RECORDS SHOWN ▸
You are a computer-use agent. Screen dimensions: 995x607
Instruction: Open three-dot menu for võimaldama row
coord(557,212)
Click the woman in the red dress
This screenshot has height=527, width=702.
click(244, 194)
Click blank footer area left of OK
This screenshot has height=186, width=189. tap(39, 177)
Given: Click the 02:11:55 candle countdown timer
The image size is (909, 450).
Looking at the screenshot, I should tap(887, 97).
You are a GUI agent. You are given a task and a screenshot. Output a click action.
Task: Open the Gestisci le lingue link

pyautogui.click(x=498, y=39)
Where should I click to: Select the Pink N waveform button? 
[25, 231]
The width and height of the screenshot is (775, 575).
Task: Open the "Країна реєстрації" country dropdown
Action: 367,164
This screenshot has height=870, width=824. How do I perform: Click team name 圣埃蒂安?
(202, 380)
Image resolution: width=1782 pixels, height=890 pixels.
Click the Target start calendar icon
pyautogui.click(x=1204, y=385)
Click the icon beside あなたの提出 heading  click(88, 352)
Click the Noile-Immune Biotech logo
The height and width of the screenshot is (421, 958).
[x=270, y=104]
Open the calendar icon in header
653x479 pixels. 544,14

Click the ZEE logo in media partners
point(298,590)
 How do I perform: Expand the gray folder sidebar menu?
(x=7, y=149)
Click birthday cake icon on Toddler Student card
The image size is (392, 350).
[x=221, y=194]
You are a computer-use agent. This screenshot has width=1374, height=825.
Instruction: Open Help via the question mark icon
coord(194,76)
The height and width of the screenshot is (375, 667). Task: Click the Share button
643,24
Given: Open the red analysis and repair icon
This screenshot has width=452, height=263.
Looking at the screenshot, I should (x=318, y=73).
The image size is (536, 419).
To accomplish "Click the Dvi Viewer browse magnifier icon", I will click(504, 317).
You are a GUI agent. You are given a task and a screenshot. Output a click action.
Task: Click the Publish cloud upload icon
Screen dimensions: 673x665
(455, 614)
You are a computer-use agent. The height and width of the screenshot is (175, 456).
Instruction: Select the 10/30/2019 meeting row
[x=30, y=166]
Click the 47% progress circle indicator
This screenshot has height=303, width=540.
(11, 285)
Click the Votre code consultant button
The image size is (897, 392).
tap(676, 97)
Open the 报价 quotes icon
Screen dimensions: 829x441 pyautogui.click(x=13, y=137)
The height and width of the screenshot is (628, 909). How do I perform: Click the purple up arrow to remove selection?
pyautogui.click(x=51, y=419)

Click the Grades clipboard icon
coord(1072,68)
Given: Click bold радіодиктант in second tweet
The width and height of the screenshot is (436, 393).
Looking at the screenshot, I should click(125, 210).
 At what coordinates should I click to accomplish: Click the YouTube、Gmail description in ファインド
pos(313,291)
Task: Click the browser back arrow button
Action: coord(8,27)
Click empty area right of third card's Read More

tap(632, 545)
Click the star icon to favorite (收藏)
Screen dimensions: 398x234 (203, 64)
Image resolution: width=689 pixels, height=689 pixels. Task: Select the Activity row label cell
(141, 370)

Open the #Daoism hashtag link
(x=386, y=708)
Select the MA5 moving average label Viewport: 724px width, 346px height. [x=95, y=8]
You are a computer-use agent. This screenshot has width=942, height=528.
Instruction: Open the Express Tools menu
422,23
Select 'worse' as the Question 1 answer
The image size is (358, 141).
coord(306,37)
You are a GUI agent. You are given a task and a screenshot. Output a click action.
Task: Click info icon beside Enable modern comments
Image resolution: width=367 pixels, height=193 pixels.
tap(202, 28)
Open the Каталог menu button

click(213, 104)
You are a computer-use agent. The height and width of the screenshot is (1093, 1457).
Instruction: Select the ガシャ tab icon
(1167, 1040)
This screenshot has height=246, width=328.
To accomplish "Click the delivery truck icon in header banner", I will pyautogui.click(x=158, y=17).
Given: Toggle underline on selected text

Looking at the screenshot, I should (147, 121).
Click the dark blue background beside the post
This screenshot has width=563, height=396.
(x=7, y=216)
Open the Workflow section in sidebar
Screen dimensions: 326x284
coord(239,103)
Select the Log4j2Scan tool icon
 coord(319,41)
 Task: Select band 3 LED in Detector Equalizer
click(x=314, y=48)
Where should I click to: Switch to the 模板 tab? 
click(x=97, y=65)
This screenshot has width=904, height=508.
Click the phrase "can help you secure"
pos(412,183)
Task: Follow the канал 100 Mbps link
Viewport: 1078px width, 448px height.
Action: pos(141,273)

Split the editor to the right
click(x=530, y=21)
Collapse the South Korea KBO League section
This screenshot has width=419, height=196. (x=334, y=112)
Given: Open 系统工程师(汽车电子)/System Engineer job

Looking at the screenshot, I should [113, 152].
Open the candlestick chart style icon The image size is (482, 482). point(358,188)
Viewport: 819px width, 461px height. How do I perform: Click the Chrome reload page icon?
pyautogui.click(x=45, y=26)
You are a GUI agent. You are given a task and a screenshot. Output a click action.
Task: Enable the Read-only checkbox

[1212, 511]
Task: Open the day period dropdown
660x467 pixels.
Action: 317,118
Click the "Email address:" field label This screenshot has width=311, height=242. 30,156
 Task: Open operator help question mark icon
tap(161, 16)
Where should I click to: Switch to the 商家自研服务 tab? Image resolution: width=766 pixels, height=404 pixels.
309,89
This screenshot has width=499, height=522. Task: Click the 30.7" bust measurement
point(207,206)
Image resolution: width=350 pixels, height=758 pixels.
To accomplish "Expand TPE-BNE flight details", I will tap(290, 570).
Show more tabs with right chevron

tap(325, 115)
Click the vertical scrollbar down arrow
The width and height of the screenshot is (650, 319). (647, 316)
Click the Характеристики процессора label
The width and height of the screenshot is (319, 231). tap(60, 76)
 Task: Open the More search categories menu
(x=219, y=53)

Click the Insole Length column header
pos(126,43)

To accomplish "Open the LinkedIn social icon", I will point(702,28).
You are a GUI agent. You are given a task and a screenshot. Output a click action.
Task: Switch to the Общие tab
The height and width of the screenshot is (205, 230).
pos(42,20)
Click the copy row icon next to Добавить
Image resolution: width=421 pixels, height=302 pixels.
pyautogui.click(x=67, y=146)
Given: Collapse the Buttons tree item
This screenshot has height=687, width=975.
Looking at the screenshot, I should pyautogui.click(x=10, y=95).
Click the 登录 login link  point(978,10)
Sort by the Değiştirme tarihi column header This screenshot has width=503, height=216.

EXERCISE PROMPT ▸ The entries above, copied exactly, form the whole answer.

TASK RESULT ▸
You are a computer-use agent. Screen dimensions: 995x607
Instruction: Open three-dot menu for võimaldama row
coord(557,212)
Click the woman in the red dress
This screenshot has height=527, width=702.
click(244, 194)
Click blank footer area left of OK
This screenshot has height=186, width=189. tap(39, 177)
Given: Click the 02:11:55 candle countdown timer
The image size is (909, 450).
Looking at the screenshot, I should tap(887, 97).
You are a GUI agent. You are given a task and a screenshot. Output a click action.
Task: Open the Gestisci le lingue link

pyautogui.click(x=498, y=39)
Where should I click to: Select the Pink N waveform button? 
[25, 231]
The width and height of the screenshot is (775, 575).
Task: Open the "Країна реєстрації" country dropdown
Action: 367,164
This screenshot has height=870, width=824. How do I perform: Click team name 圣埃蒂安?
(202, 380)
Image resolution: width=1782 pixels, height=890 pixels.
Click the Target start calendar icon
pyautogui.click(x=1204, y=385)
Click the icon beside あなたの提出 heading  click(88, 352)
Click the Noile-Immune Biotech logo
The height and width of the screenshot is (421, 958).
[x=270, y=104]
Open the calendar icon in header
653x479 pixels. 544,14

Click the ZEE logo in media partners
point(298,590)
 How do I perform: Expand the gray folder sidebar menu?
(x=7, y=149)
Click birthday cake icon on Toddler Student card
The image size is (392, 350).
[x=221, y=194]
You are a computer-use agent. This screenshot has width=1374, height=825.
Instruction: Open Help via the question mark icon
coord(194,76)
The height and width of the screenshot is (375, 667). Task: Click the Share button
643,24
Given: Open the red analysis and repair icon
This screenshot has width=452, height=263.
Looking at the screenshot, I should (x=318, y=73).
The image size is (536, 419).
To accomplish "Click the Dvi Viewer browse magnifier icon", I will click(504, 317).
You are a GUI agent. You are given a task and a screenshot. Output a click action.
Task: Click the Publish cloud upload icon
Screen dimensions: 673x665
(455, 614)
You are a computer-use agent. The height and width of the screenshot is (175, 456).
Instruction: Select the 10/30/2019 meeting row
[x=30, y=166]
Click the 47% progress circle indicator
This screenshot has height=303, width=540.
(11, 285)
Click the Votre code consultant button
The image size is (897, 392).
tap(676, 97)
Open the 报价 quotes icon
Screen dimensions: 829x441 pyautogui.click(x=13, y=137)
The height and width of the screenshot is (628, 909). How do I perform: Click the purple up arrow to remove selection?
pyautogui.click(x=51, y=419)

Click the Grades clipboard icon
coord(1072,68)
Given: Click bold радіодиктант in second tweet
The width and height of the screenshot is (436, 393).
Looking at the screenshot, I should click(125, 210).
 At what coordinates should I click to accomplish: Click the YouTube、Gmail description in ファインド
pos(313,291)
Task: Click the browser back arrow button
Action: coord(8,27)
Click empty area right of third card's Read More

tap(632, 545)
Click the star icon to favorite (收藏)
Screen dimensions: 398x234 (203, 64)
Image resolution: width=689 pixels, height=689 pixels. Task: Select the Activity row label cell
(141, 370)

Open the #Daoism hashtag link
(x=386, y=708)
Select the MA5 moving average label Viewport: 724px width, 346px height. [x=95, y=8]
You are a computer-use agent. This screenshot has width=942, height=528.
Instruction: Open the Express Tools menu
422,23
Select 'worse' as the Question 1 answer
The image size is (358, 141).
coord(306,37)
You are a GUI agent. You are given a task and a screenshot. Output a click action.
Task: Click info icon beside Enable modern comments
Image resolution: width=367 pixels, height=193 pixels.
tap(202, 28)
Open the Каталог menu button

click(213, 104)
You are a computer-use agent. The height and width of the screenshot is (1093, 1457).
Instruction: Select the ガシャ tab icon
(1167, 1040)
This screenshot has height=246, width=328.
To accomplish "Click the delivery truck icon in header banner", I will pyautogui.click(x=158, y=17).
Given: Toggle underline on selected text

Looking at the screenshot, I should (147, 121).
Click the dark blue background beside the post
This screenshot has width=563, height=396.
(x=7, y=216)
Open the Workflow section in sidebar
Screen dimensions: 326x284
coord(239,103)
Select the Log4j2Scan tool icon
 coord(319,41)
 Task: Select band 3 LED in Detector Equalizer
click(x=314, y=48)
Where should I click to: Switch to the 模板 tab? 
click(x=97, y=65)
This screenshot has width=904, height=508.
Click the phrase "can help you secure"
pos(412,183)
Task: Follow the канал 100 Mbps link
Viewport: 1078px width, 448px height.
Action: pos(141,273)

Split the editor to the right
click(x=530, y=21)
Collapse the South Korea KBO League section
This screenshot has width=419, height=196. (x=334, y=112)
Given: Open 系统工程师(汽车电子)/System Engineer job

Looking at the screenshot, I should [113, 152].
Open the candlestick chart style icon The image size is (482, 482). point(358,188)
Viewport: 819px width, 461px height. How do I perform: Click the Chrome reload page icon?
pyautogui.click(x=45, y=26)
You are a GUI agent. You are given a task and a screenshot. Output a click action.
Task: Enable the Read-only checkbox

[1212, 511]
Task: Open the day period dropdown
660x467 pixels.
Action: 317,118
Click the "Email address:" field label This screenshot has width=311, height=242. 30,156
 Task: Open operator help question mark icon
tap(161, 16)
Where should I click to: Switch to the 商家自研服务 tab? Image resolution: width=766 pixels, height=404 pixels.
309,89
This screenshot has width=499, height=522. Task: Click the 30.7" bust measurement
point(207,206)
Image resolution: width=350 pixels, height=758 pixels.
To accomplish "Expand TPE-BNE flight details", I will tap(290, 570).
Show more tabs with right chevron

tap(325, 115)
Click the vertical scrollbar down arrow
The width and height of the screenshot is (650, 319). (647, 316)
Click the Характеристики процессора label
The width and height of the screenshot is (319, 231). tap(60, 76)
 Task: Open the More search categories menu
(x=219, y=53)

Click the Insole Length column header
pos(126,43)

To accomplish "Open the LinkedIn social icon", I will point(702,28).
You are a GUI agent. You are given a task and a screenshot. Output a click action.
Task: Switch to the Общие tab
The height and width of the screenshot is (205, 230).
pos(42,20)
Click the copy row icon next to Добавить
Image resolution: width=421 pixels, height=302 pixels.
pyautogui.click(x=67, y=146)
Given: Collapse the Buttons tree item
This screenshot has height=687, width=975.
Looking at the screenshot, I should pyautogui.click(x=10, y=95).
Click the 登录 login link  point(978,10)
Sort by the Değiştirme tarihi column header This screenshot has width=503, height=216.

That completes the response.